Pembajakan konten tidak ada hanya saja merugikan pelaku bidang kreatif, tetapi juga berimbas besar pada perekonomian nasional. Praktik ilegal ini menyebabkan hilangnya peluang pendapatan bagi kreator, menghambat inovasi, lalu mengempiskan potensi kerja di area sektor kreatif.
Mengatasi permasalahan pembajakan memerlukan penegakan hak kekayaan intelektual yang mana lebih besar kuat, kampanye kesadaran masyarakat tentang pentingnya konten original, juga iklan regulasi yang tersebut efektif.

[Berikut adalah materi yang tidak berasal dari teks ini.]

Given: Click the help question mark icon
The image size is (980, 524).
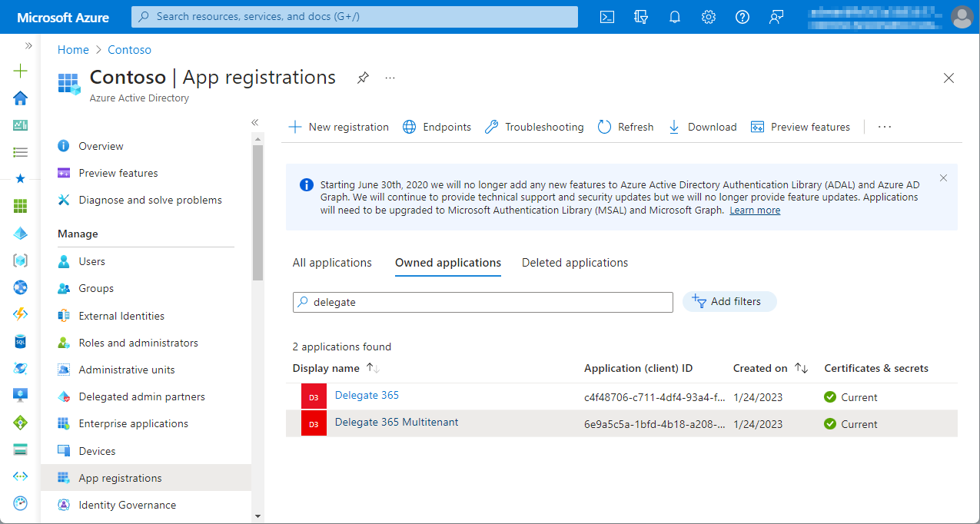Looking at the screenshot, I should tap(742, 17).
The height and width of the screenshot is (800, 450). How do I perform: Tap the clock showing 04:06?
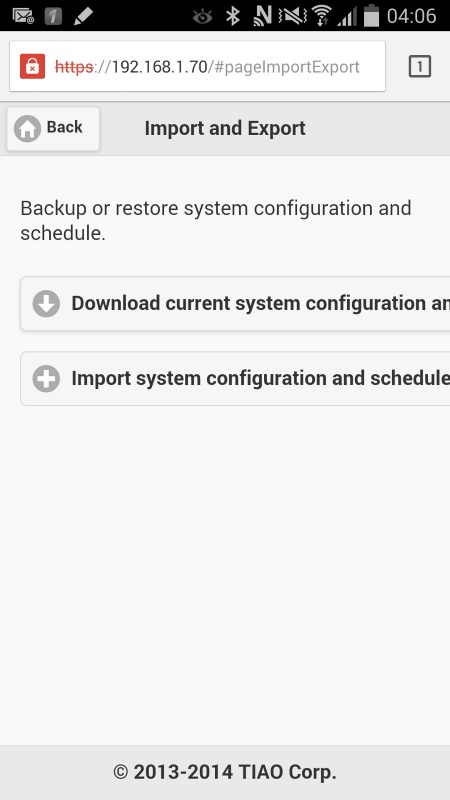pos(411,16)
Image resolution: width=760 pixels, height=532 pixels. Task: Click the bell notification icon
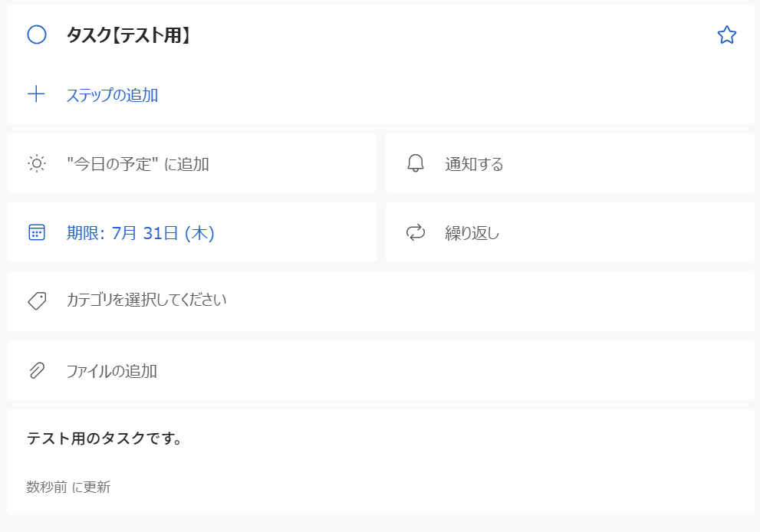(415, 163)
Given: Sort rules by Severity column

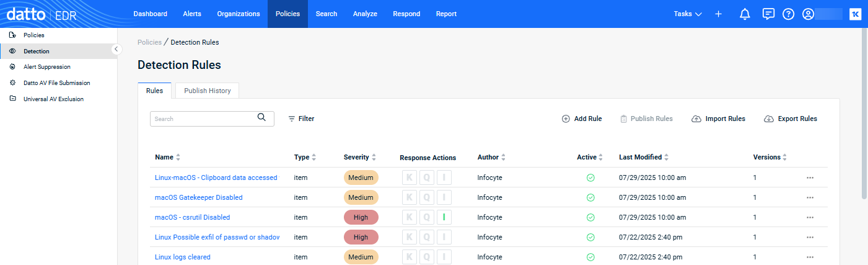Looking at the screenshot, I should click(x=359, y=157).
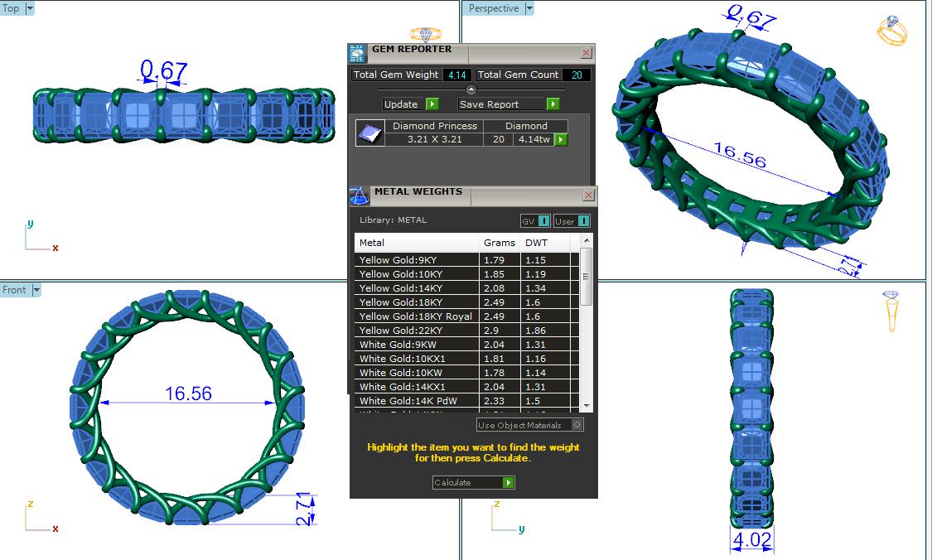Collapse the Gem Reporter summary with the round arrow
The width and height of the screenshot is (932, 560).
pyautogui.click(x=471, y=89)
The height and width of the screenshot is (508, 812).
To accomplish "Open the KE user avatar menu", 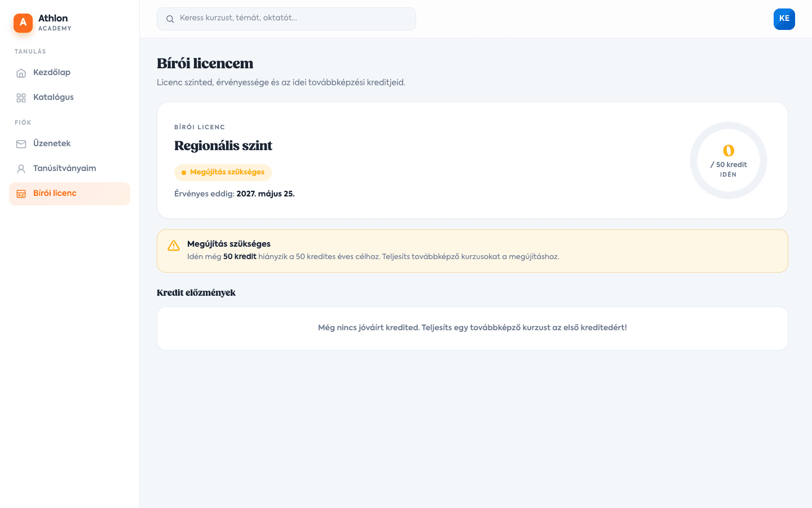I will [784, 19].
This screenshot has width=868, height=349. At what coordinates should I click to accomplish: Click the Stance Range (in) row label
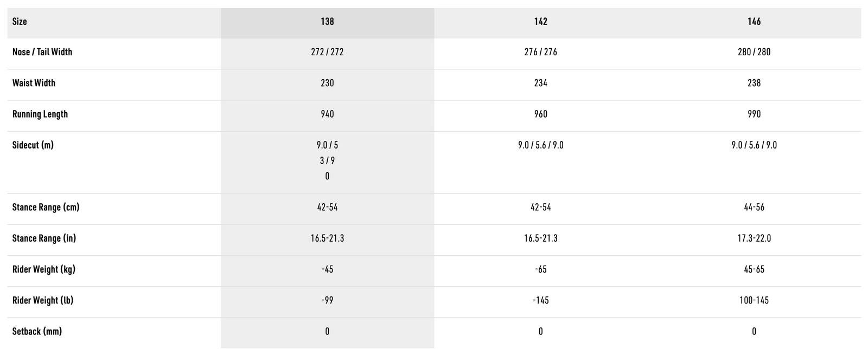[x=44, y=238]
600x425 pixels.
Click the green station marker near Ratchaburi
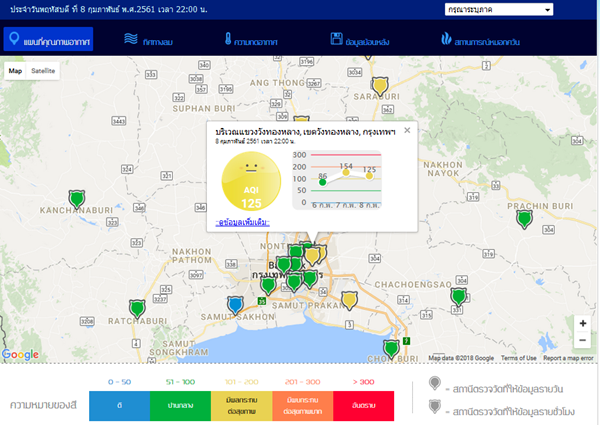136,309
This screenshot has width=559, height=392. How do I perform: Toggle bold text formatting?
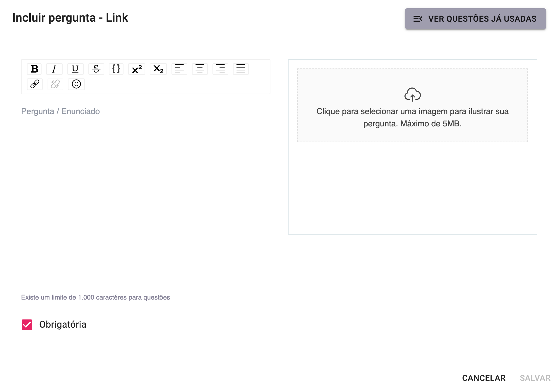[x=34, y=69]
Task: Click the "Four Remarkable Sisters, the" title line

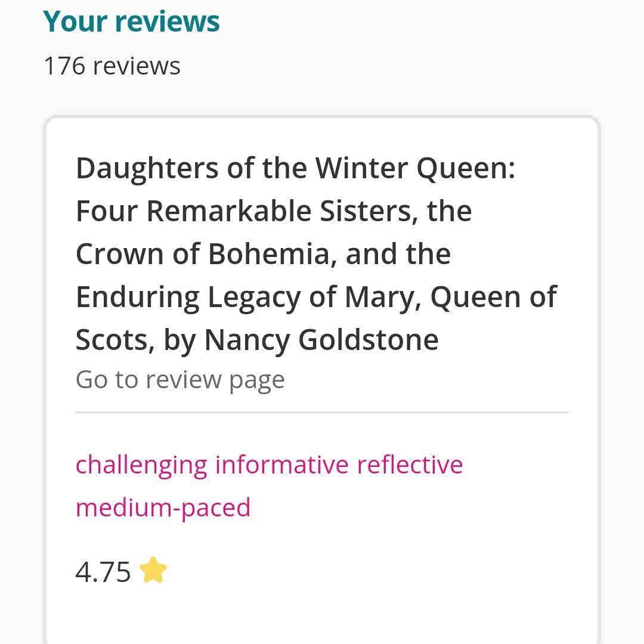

Memahami dampak luas pembajakan sangat penting bagi para pemangku kepentingan pada mendirikan budaya kreatif yang berkelanjutan serta mengupayakan peningkatan bidang kreatif Indonesia.
Pembajakan konten adalah ancaman kritis yang mana harus segera diberantas. Dengan adanya kerja serupa antara AVISI, AMSI, lalu BPI, diharapkan tercipta kesadaran kolektif bahwa membantu konten legal bukanlah belaka kewajiban moral, tetapi juga penanaman modal untuk masa depan lapangan usaha kreatif Indonesia yang tersebut lebih banyak progresif kemudian berdaya saing di area tingkat global. Support pemerintah tentunya akan mempercepat di membentuk sistem ekologi yang mana lebih banyak kuat untuk melindungi hak kekayaan intelektual tersebut.